Extracted records
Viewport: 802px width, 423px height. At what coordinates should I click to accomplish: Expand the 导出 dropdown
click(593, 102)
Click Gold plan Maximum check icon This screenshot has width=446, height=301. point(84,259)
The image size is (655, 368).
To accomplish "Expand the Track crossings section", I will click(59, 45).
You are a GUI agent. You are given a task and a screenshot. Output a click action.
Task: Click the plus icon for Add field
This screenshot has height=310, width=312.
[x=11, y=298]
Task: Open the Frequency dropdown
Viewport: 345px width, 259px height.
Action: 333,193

==

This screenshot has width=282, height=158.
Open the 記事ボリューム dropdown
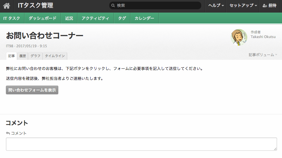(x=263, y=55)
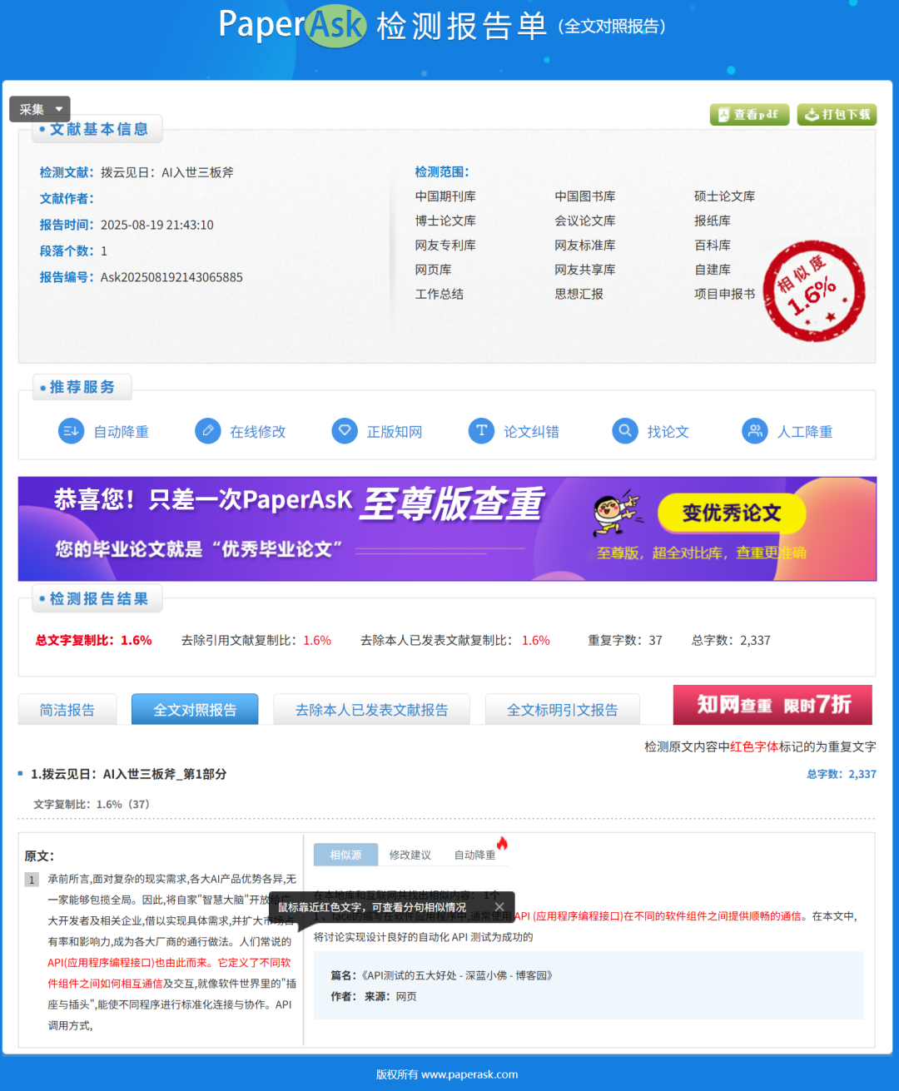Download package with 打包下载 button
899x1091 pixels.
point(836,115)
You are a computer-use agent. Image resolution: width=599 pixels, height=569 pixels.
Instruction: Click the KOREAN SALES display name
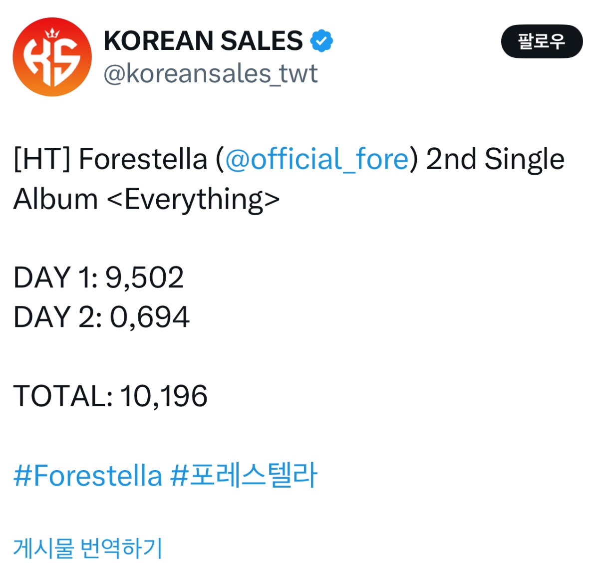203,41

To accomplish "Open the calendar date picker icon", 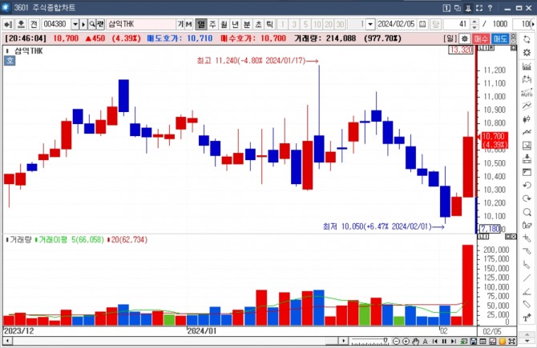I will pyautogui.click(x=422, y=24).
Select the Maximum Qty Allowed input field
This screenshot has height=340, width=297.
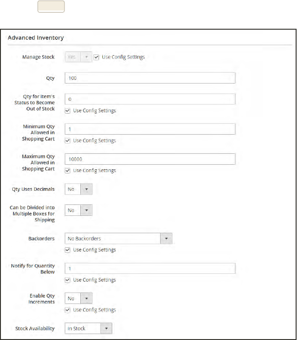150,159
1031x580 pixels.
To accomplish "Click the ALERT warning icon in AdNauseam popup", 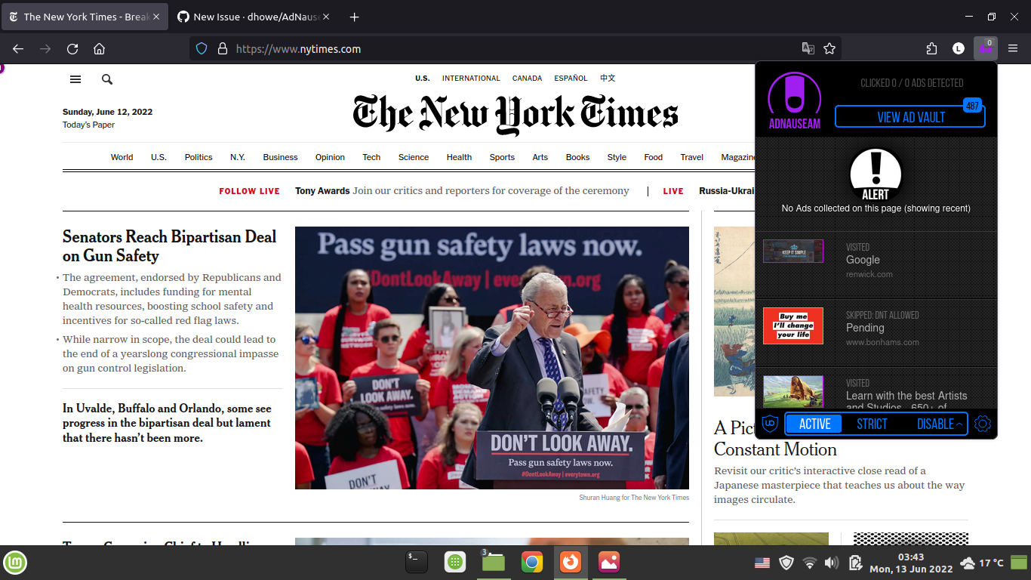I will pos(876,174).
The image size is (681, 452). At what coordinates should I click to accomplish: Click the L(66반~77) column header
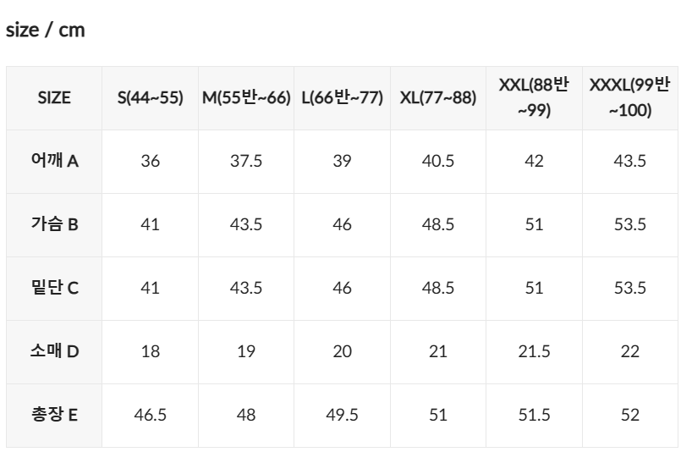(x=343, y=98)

• **Instructions for the task**
Show the lines where the word "Maximum" appears in the entries.

• **Response area**
Click Gold plan Maximum check icon This screenshot has width=446, height=301. point(84,259)
Select the Maximum Qty Allowed input field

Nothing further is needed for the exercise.